- **Assignment**
Quote exactly, and only, the lines of the material below from the line with "Dalyvauti apklausoje (197, 394)" through the line with "INVIA (943, 2161)".
━━━
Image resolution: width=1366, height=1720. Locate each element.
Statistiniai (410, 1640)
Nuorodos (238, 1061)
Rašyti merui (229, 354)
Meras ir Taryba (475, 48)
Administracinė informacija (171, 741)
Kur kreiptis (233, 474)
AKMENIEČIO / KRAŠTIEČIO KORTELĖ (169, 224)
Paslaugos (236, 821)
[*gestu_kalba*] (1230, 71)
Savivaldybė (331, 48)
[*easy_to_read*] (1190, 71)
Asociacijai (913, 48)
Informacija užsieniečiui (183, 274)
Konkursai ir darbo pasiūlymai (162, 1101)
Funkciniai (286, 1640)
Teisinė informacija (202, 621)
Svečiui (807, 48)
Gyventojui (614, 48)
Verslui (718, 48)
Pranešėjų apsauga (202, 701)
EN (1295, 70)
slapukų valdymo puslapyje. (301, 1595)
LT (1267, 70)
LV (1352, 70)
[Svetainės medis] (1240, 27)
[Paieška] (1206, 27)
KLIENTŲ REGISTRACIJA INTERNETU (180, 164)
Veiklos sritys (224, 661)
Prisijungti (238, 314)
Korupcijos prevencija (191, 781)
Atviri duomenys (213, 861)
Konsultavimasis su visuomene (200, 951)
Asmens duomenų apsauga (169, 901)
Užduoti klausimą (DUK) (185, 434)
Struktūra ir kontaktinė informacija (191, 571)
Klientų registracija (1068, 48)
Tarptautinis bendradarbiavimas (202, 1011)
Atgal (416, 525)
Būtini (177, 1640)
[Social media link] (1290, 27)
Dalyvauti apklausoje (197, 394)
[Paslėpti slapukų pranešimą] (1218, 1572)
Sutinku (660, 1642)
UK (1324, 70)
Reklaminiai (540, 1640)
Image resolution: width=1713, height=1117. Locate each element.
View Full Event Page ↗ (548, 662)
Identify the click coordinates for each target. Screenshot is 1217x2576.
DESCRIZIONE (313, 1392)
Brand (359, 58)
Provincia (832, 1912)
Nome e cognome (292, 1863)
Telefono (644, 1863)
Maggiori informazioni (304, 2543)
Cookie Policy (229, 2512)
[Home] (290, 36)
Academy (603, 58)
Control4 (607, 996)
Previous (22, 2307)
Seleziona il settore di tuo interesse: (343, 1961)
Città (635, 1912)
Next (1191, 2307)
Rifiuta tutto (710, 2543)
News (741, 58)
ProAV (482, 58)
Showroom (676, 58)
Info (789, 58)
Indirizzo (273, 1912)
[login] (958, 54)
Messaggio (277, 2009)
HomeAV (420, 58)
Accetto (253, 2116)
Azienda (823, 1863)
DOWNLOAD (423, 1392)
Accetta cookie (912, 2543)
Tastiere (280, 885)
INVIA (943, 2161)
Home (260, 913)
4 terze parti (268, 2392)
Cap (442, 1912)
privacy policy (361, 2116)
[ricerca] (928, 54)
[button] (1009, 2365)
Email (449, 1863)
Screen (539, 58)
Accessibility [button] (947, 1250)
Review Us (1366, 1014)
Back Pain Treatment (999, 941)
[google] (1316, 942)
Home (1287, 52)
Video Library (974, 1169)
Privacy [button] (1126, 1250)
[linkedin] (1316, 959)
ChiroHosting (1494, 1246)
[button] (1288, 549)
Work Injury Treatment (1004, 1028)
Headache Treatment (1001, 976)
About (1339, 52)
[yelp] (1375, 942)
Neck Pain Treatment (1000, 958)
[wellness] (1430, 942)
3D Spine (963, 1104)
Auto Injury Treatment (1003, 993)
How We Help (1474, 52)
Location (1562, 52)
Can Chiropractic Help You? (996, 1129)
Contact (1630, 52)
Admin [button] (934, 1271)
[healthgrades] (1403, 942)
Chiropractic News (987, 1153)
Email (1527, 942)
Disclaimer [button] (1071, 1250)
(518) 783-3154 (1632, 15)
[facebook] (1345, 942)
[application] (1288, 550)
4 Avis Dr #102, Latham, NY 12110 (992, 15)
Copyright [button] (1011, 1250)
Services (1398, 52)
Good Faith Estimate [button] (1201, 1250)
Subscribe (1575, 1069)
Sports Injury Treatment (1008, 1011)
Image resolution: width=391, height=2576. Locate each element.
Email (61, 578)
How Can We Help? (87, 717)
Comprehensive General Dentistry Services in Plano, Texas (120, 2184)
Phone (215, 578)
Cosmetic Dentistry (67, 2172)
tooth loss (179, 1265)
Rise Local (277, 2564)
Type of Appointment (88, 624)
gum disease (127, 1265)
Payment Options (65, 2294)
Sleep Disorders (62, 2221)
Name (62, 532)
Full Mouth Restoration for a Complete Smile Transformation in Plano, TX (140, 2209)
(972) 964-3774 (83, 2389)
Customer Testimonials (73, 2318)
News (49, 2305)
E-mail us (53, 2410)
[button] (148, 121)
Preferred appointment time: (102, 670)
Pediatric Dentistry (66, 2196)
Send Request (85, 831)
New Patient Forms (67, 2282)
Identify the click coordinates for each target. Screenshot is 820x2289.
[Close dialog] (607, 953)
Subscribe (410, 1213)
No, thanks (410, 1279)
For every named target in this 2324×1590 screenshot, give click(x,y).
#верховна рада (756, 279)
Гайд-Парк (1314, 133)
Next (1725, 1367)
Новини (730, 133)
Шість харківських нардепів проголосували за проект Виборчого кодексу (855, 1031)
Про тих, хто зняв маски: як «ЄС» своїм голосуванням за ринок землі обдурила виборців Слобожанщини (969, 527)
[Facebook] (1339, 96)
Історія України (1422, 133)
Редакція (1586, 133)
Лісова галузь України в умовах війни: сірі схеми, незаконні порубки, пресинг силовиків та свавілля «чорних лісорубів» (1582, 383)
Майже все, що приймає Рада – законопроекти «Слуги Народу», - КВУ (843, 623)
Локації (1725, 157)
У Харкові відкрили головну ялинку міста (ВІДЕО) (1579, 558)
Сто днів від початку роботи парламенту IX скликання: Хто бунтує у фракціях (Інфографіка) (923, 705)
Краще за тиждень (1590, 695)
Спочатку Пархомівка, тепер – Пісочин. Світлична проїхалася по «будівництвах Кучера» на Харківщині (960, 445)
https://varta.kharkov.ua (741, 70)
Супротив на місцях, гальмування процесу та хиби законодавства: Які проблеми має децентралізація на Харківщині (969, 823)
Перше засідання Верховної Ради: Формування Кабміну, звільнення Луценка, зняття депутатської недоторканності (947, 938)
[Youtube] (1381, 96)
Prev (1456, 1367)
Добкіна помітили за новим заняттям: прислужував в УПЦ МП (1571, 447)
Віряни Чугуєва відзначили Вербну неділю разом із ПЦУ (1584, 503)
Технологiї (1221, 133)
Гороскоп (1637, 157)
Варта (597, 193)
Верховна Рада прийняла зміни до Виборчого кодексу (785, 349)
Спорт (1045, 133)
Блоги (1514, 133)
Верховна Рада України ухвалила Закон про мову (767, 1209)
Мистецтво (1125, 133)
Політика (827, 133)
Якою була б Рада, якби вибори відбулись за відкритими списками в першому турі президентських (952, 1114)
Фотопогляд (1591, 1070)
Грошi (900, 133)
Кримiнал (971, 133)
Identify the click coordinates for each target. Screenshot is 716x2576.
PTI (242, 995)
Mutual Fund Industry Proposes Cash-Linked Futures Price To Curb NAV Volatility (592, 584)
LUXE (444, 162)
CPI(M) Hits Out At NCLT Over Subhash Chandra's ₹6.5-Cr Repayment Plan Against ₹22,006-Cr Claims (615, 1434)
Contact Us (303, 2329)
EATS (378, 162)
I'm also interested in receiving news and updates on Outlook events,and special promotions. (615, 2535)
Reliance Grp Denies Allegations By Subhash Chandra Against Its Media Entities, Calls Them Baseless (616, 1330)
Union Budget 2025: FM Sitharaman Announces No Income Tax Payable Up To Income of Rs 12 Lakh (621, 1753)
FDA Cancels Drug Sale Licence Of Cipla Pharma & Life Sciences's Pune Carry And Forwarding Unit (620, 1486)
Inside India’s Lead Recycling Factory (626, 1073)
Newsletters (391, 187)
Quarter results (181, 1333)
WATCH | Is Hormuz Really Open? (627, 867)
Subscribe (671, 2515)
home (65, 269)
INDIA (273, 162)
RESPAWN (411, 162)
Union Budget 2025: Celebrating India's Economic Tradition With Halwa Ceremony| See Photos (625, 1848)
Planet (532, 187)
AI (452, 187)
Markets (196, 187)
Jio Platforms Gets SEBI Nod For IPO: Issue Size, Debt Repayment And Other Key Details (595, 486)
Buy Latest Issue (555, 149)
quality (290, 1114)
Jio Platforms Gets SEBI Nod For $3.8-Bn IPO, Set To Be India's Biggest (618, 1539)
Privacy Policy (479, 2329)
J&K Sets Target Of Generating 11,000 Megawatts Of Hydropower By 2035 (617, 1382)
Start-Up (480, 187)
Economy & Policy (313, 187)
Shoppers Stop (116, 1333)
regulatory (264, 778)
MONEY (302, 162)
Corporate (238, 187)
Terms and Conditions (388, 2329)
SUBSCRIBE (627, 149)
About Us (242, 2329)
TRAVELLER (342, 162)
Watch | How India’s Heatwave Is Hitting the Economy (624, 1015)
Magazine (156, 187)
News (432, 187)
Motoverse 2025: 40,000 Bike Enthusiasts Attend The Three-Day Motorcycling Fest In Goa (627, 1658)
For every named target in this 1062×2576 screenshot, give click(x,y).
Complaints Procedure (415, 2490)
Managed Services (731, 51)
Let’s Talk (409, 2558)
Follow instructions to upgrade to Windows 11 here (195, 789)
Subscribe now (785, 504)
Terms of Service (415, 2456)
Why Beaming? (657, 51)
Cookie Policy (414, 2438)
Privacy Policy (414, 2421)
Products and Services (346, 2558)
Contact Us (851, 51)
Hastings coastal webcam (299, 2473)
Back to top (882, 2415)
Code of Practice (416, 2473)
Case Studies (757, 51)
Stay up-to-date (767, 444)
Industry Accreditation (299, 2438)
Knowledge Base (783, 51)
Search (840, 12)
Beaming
━━━
- **Finished task**
Dalyvauti apklausoje (197, 394)
[Paslėpti slapukų pranešimą] (1218, 1572)
Sutinku (660, 1642)
UK (1324, 70)
Reklaminiai (540, 1640)
Image resolution: width=1713, height=1117. Locate each element.
View Full Event Page ↗ (548, 662)
Identify the click coordinates for each target. Screenshot is 1217x2576.
DESCRIZIONE (313, 1392)
Brand (359, 58)
Provincia (832, 1912)
Nome e cognome (292, 1863)
Telefono (644, 1863)
Maggiori informazioni (304, 2543)
Cookie Policy (229, 2512)
[Home] (290, 36)
Academy (603, 58)
Control4 (607, 996)
Previous (22, 2307)
Seleziona il settore di tuo interesse: (343, 1961)
Città (635, 1912)
Next (1191, 2307)
Rifiuta tutto (710, 2543)
News (741, 58)
ProAV (482, 58)
Showroom (676, 58)
Info (789, 58)
Indirizzo (273, 1912)
[login] (958, 54)
Messaggio (277, 2009)
HomeAV (420, 58)
Accetto (253, 2116)
Azienda (823, 1863)
DOWNLOAD (423, 1392)
Accetta cookie (912, 2543)
Tastiere (280, 885)
INVIA (943, 2161)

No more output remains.